For map, the check intentionally ignores a very common pattern of when a map has exactly one mapping entry and no explicit default. This configuration is often meant to return an empty string for all other inputs, and is used with limit_req and limit_conn, where an empty key disables limits.

Therefore, this plugin only really warns for map when there are two or more mapping entries and no explicit default. It warns for all cases with geo.

Why this is a problem

A map or geo without a default can leave "unmatched" inputs in a surprising state.
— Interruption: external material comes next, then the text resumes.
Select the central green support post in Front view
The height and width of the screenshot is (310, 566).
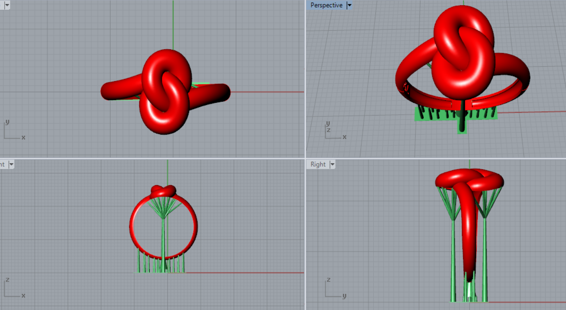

Depending on how you use the variable later, that can mean:

  • falling back to an unintended value,
  • skipping security or routing logic,
  • or accidentally allowing a request that should have been denied.

For map, this risk grows as the number of explicit mappings increases (because more cases are being handled, but unmatched inputs still have no defined behavior).

Bad configuration

map $request_uri $is_admin {
    /admin 1;
    /admin/ 1;
    # no default
}

# Later:
if ($is_admin) {
    allow 10.0.0.0/8;
}

If $request_uri does not match, $is_admin may be empty and the surrounding logic may not behave the way you expect.

Better configuration

Pick an explicit default that matches least privilege:

map $request_uri $is_admin {
    default 0;   # not admin unless matched
    /admin  1;
    /admin/ 1;
}

Same idea for geo:

geo $block_client {
    default 0;        # not blocked unless matched
    192.0.2.0/24 1;
}

Intentional empty default pattern (map)

Sometimes, an implicit empty result is the goal. A common example is selectively enabling rate limits:

# Only requests matching /api get a non-empty key (limits apply).
# Everything else gets an empty key (limits disabled).
map $request_uri $limit_key {
    ~^/api $binary_remote_addr;
}

This is why the plugin does not warn on map blocks with a single mapping entry and no explicit default.

Additional notes

  • If the variable controls an allow/deny decision, prefer deny-by-default and add allow rules narrowly.
  • For routing decisions, choose a safe fallback upstream and keep it explicit.
  • If you rely on the "empty disables behavior" pattern (for example, rate limiting keys), keep the map minimal and document the intent.